**About this exercise**
In the listing below, find every line with the string "agent" and pull it out.

**Extracted records**
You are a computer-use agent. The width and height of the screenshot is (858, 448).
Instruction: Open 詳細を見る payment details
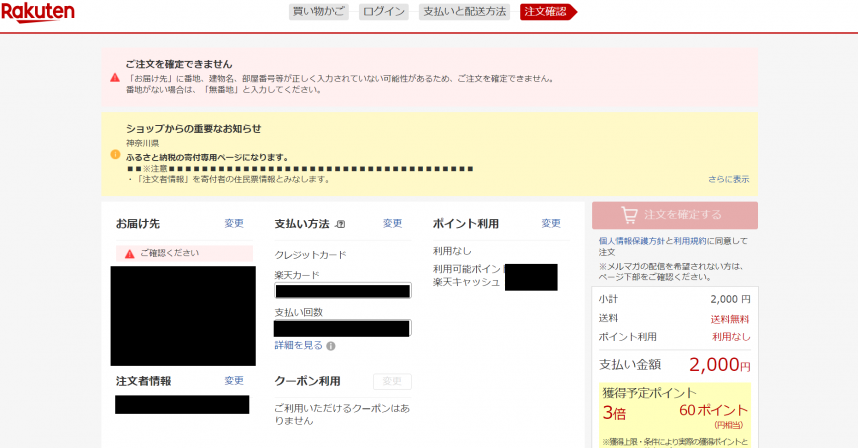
---
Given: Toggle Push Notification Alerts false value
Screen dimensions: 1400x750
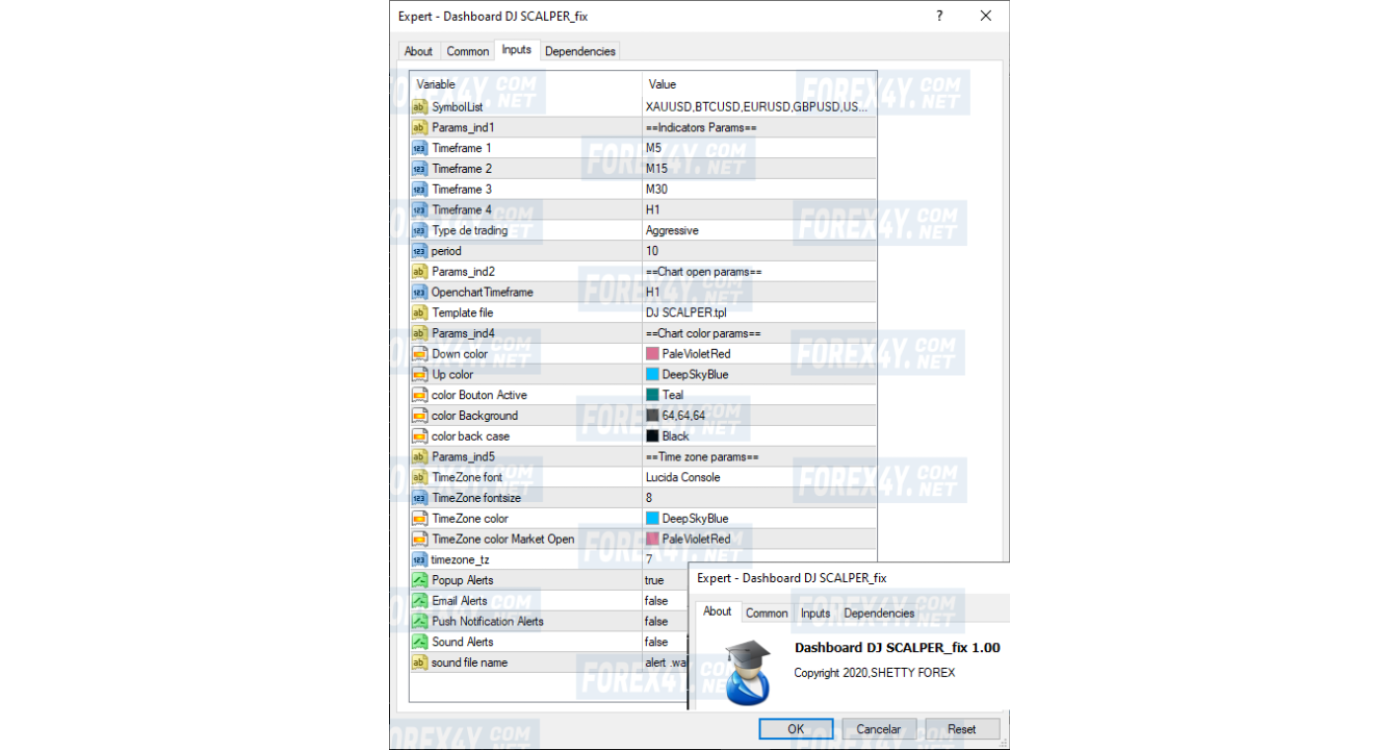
* * *
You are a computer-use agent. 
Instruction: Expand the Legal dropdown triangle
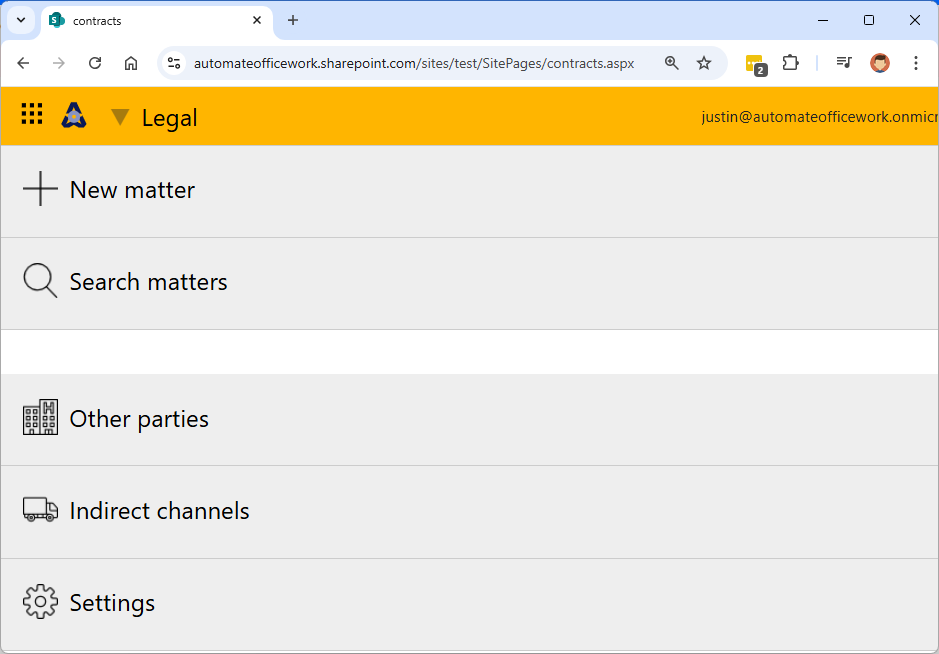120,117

**Result of the task**
You are a computer-use agent. The width and height of the screenshot is (858, 448).
You are a computer-use agent. 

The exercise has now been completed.